Human Body as a Factory
Dr. Fritz Kahn (1888–1968) was a Berlin based gynaecologist and popular science writer who visualized the structure and function of the human body in a very unique way. His magnum opus “Das Leben des Menschen” (The Life of Man, 1922–1931) fascinated laymen as well as scientists with its visual analogies and metaphors and their unusually expressive and contemporary design.

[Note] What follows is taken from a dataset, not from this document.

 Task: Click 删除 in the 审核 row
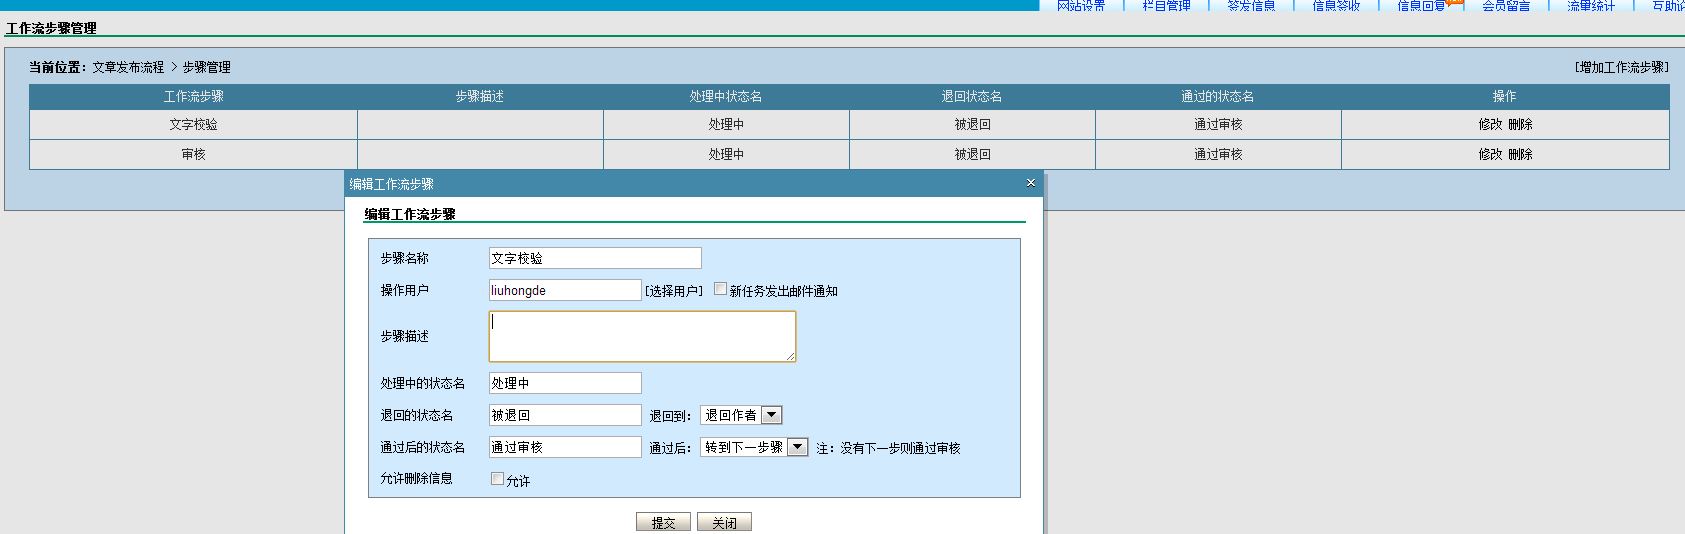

To pique his reader’s curiosity for the sciences and anthropology, Kahn tried to be up-to-date in both content and form. The predominant and more conventional illustrations were created in the publisher’s design department, following Kahns instructions. For more complex images, Kahn commissioned freelance painters, architects, and graphic designers who implemented his ideas in their own styles. A famous example was the almost life-sized poster “Der Mensch als Industriepalast” (Man as Industrial Palace) of 1926. This conceptual way of illustration became Kahn’s trademark and is now considered as a pioneer work of information design.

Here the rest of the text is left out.